THE INPUT:

------------------------------------------------------------

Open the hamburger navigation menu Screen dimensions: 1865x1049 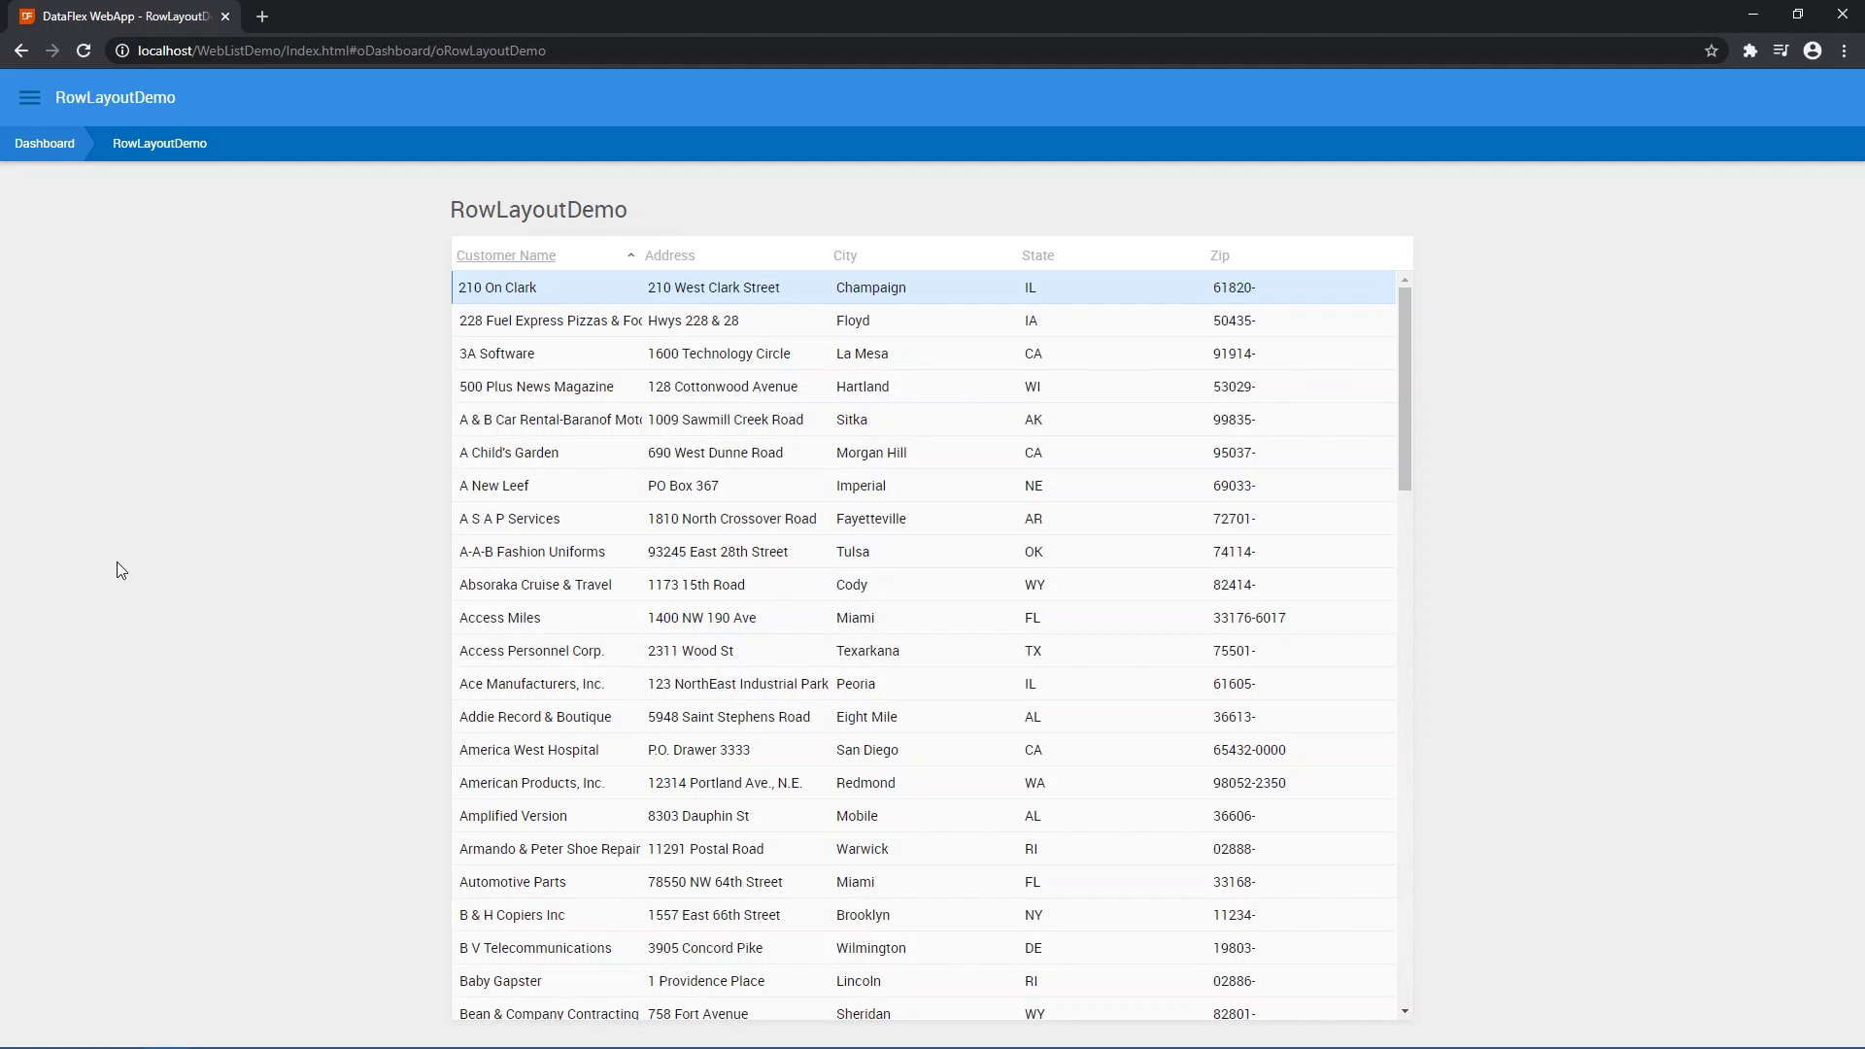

------------------------------------------------------------

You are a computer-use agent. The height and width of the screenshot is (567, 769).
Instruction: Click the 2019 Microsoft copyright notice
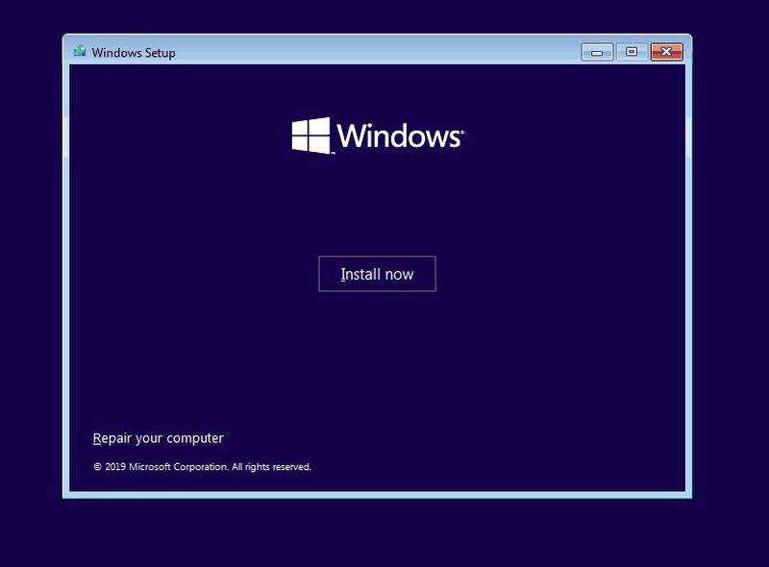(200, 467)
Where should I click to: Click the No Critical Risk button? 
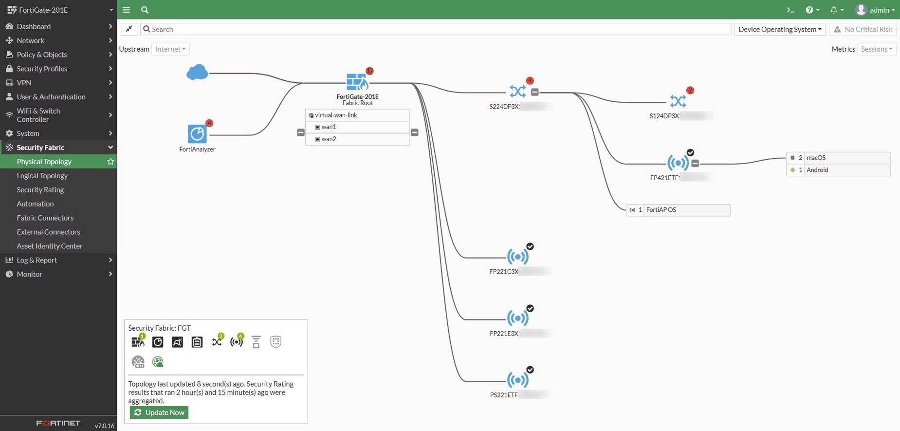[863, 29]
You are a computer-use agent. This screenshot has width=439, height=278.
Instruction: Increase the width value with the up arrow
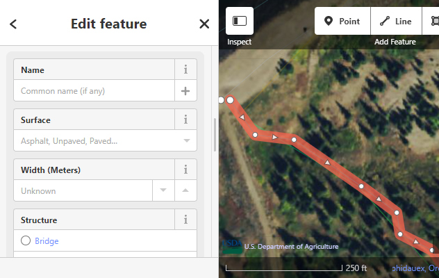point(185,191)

------------------------------------------------------------

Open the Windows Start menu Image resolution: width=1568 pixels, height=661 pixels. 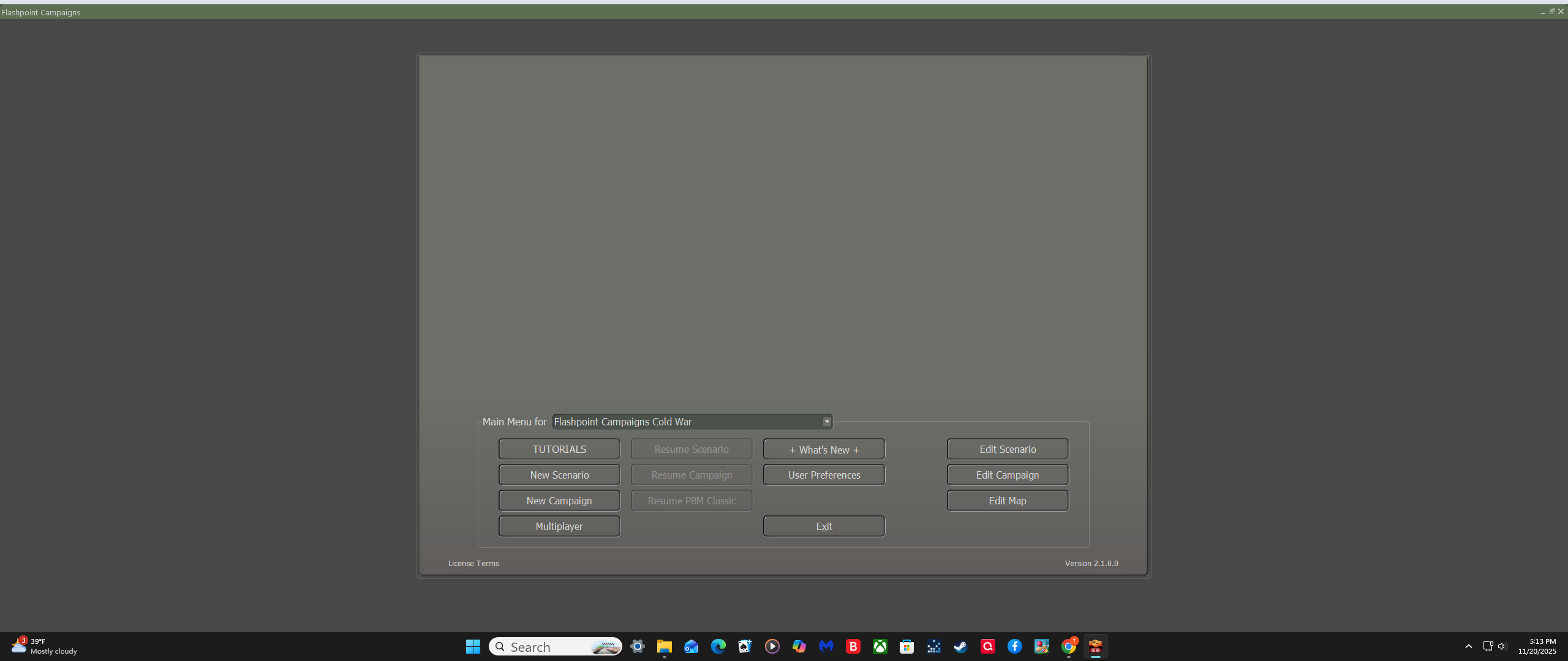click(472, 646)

------------------------------------------------------------

REQUIRED TASK:
Render everything in the listing from the line containing "You are a computer-use agent. The" down to the line containing "point(185,191)", both included, as a JSON list of strings with one string per line and no blank lines. Leave the pictures out of your answer.

EXERCISE OUTPUT:
[
  "You are a computer-use agent. The height and width of the screenshot is (567, 769).",
  "Instruction: Click the 2019 Microsoft copyright notice",
  "(200, 467)",
  "Where should I click to: Click the No Critical Risk button? ",
  "[863, 29]",
  "You are a computer-use agent. This screenshot has width=439, height=278.",
  "Instruction: Increase the width value with the up arrow",
  "point(185,191)"
]